Q. How do you see the interplay between wellness and disease?

A. Over the last century, we’ve focused on disease management in medicine. But we know that most illnesses are a combination of genetics and environmental interactions. Of course, there are things we all can do to lessen our own risks, primarily exercise and diet. I’m an avid long-distance runner—about 50 to 70 miles a week—and I try to compete in at least two or three marathons a year. I’m an aged athlete, but I continue because I enjoy running. And I talk about it, because I want people to know that even with a busy life and schedule, we’ve got to make time. So, I start my day at 4 a.m., and I run and listen to abridged books on my iPod. It’s a way to expand mind and body.

Q. What are the obstacles to achieving the mission?

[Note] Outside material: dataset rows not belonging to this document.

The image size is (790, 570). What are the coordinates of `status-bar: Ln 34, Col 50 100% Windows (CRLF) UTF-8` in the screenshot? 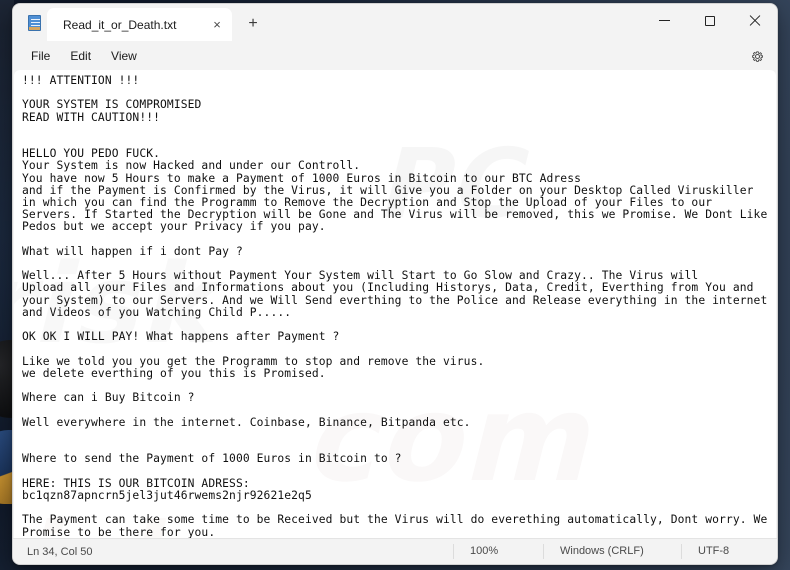 It's located at (395, 551).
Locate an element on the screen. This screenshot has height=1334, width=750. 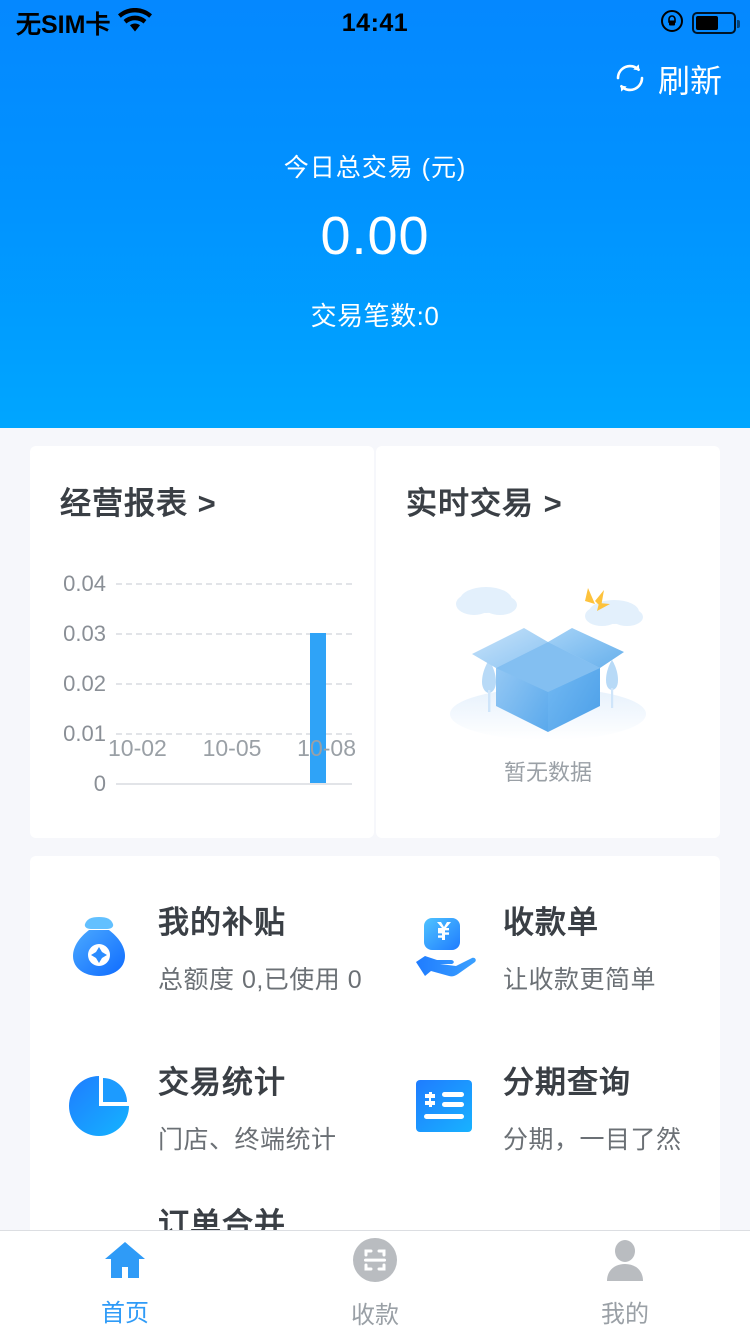
status-bar-right is located at coordinates (700, 24).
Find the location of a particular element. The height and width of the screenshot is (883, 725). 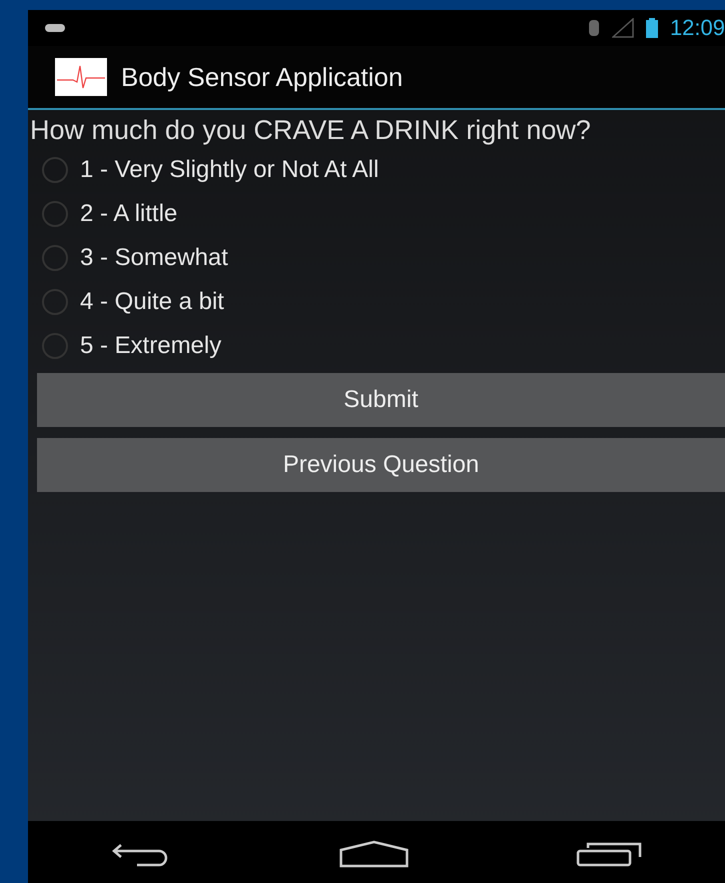

recent-apps-icon is located at coordinates (609, 854).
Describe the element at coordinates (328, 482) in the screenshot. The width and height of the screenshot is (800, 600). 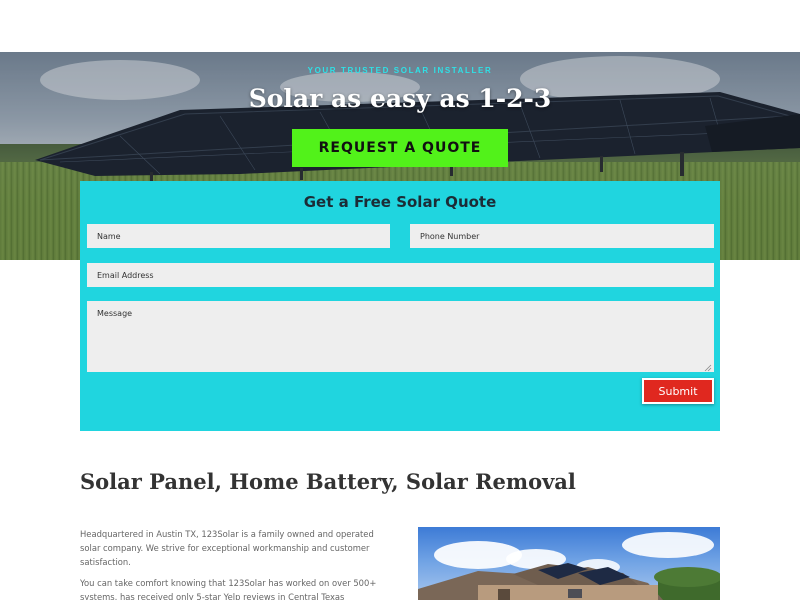
I see `services-heading: Solar Panel, Home Battery, Solar Removal` at that location.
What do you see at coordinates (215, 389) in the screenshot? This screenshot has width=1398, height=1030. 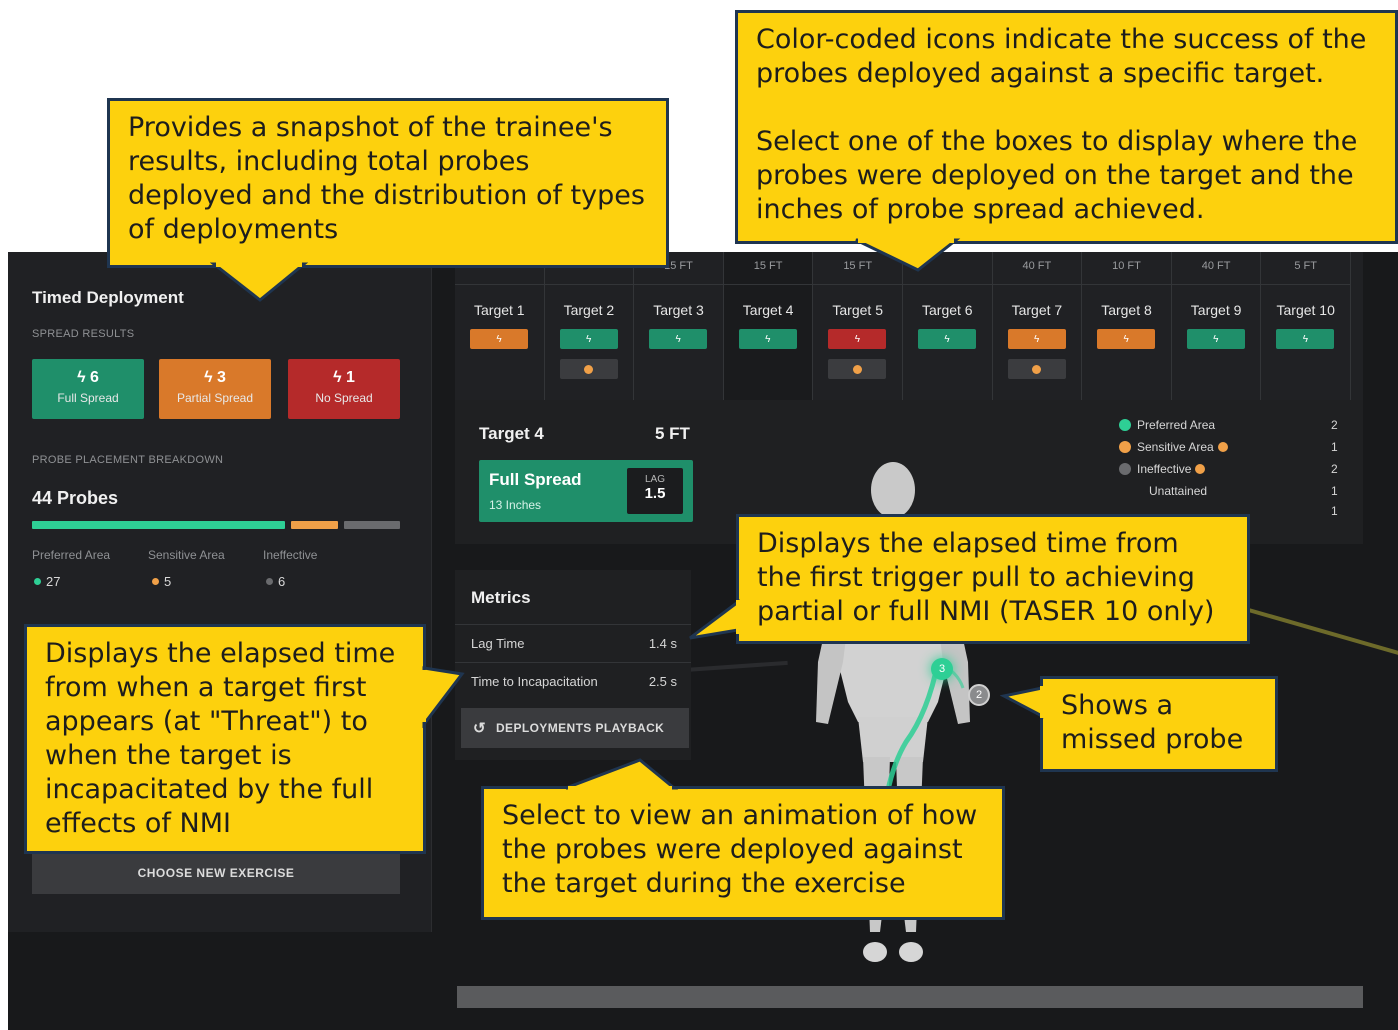 I see `partial-spread-box: ϟ 3 Partial Spread` at bounding box center [215, 389].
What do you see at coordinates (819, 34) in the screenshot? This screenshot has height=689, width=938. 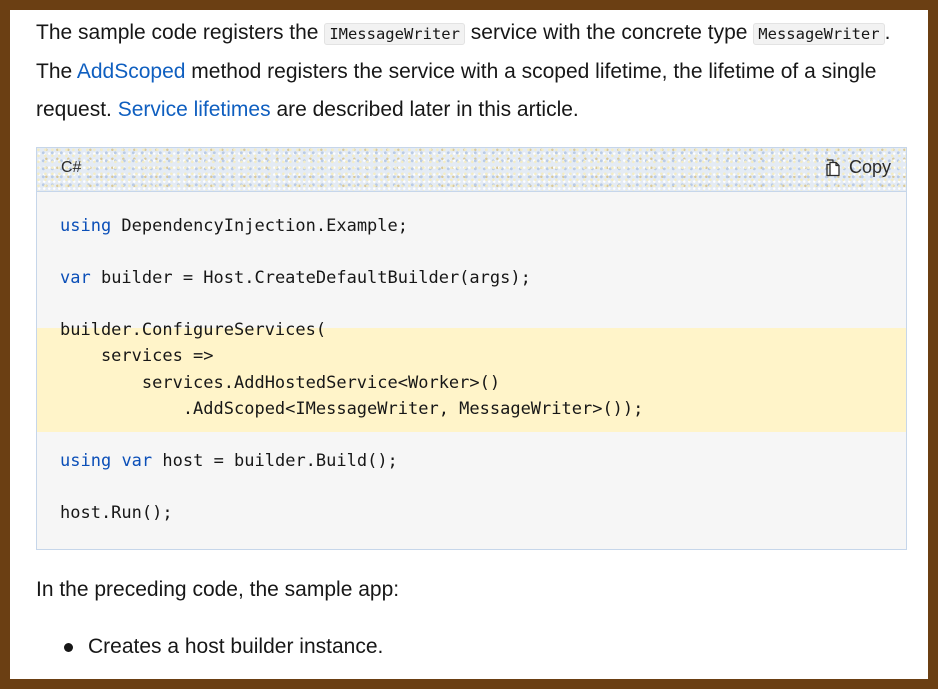 I see `inline-code-messagewriter: MessageWriter` at bounding box center [819, 34].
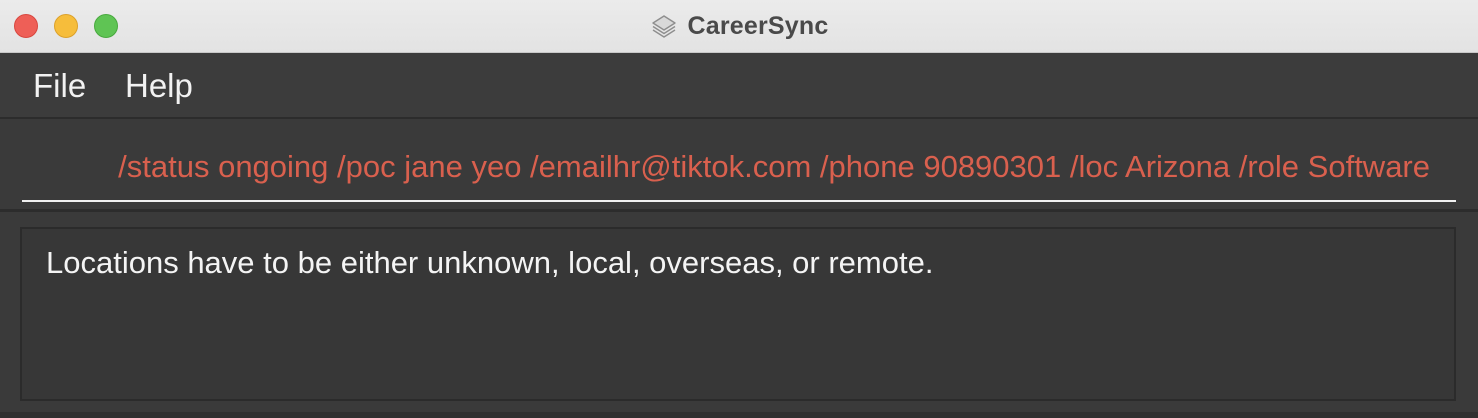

A. We are a nation devoid of a health-care system. We are No. 1 in the world only in administrative overhead costs. We’re heading toward a crisis. We’re facing major challenges in funding for research. We’re on a collision course between science and religion. We’re at the threshold of so many discoveries, but if we don’t have the resources, or a health-care system that allows medical care and new innovations to be made broadly available, it won’t matter.